Written instruction 1: Copy the part of the text on AI and jobs starting at "Sooner or later, mere" and ending at "our actual brains!".

Text extract:
Our entire socio-economic-political system is built on an assumption that there will be jobs for the skilled, better jobs for the better educated, and that government income support is only for the lowest rungs of our society. But what if AI-supported robotics and automation replaced even the best and the brightest humans, then unable to compete with their electronic replacements? How can they earn money without jobs? What kind of economic system would handle that problem? Those who will make a killing, of course, are those deeply capitalized wealthy corporations (and the individuals who own them) that own these magnificent machines… making virtually all the money that used to be earned by hard-working human beings.
“American author Marshall Brain, in his book Robotic Nation (2003), stated that intelligent robots ‘will eliminate a huge portion of the jobs currently held by human beings.’ He pointed out that there were 114 million employees working for seven million companies in the United States in 2000, according to that year's census. He predicted that more than 50 million jobs would be lost to robots by 2040 or 2050, and over half of the jobs in the US would be done by robots by that time.” The Straits Times, May 2nd. We’re talking about self-teaching machines that learn from experience and adapt and expand capabilities accordingly. And it’s happening today, from the surgical operating room to self-correcting engineering/designing automated processes.
Sooner or later, mere humans will not be remotely as productive or accurate as the AI machines that are replacing and will replace workers at every level, one by one. But what if we could gear our own brains, through mental exercise or ????, to rise to the level necessary to take on those damned robots? OK, mental exercise won’t cut it, but ???? could provide a startling alternative: electronic enhancement to our actual brains!

Dataset rows:
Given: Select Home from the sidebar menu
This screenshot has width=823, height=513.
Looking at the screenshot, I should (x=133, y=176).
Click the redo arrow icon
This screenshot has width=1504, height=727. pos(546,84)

Written instruction 2: Repeat all of the records above, word for word.

Exercise response 1:
Sooner or later, mere humans will not be remotely as productive or accurate as the AI machines that are replacing and will replace workers at every level, one by one. But what if we could gear our own brains, through mental exercise or ????, to rise to the level necessary to take on those damned robots? OK, mental exercise won’t cut it, but ???? could provide a startling alternative: electronic enhancement to our actual brains!

Exercise response 2:
Given: Select Home from the sidebar menu
This screenshot has width=823, height=513.
Looking at the screenshot, I should (x=133, y=176).
Click the redo arrow icon
This screenshot has width=1504, height=727. pos(546,84)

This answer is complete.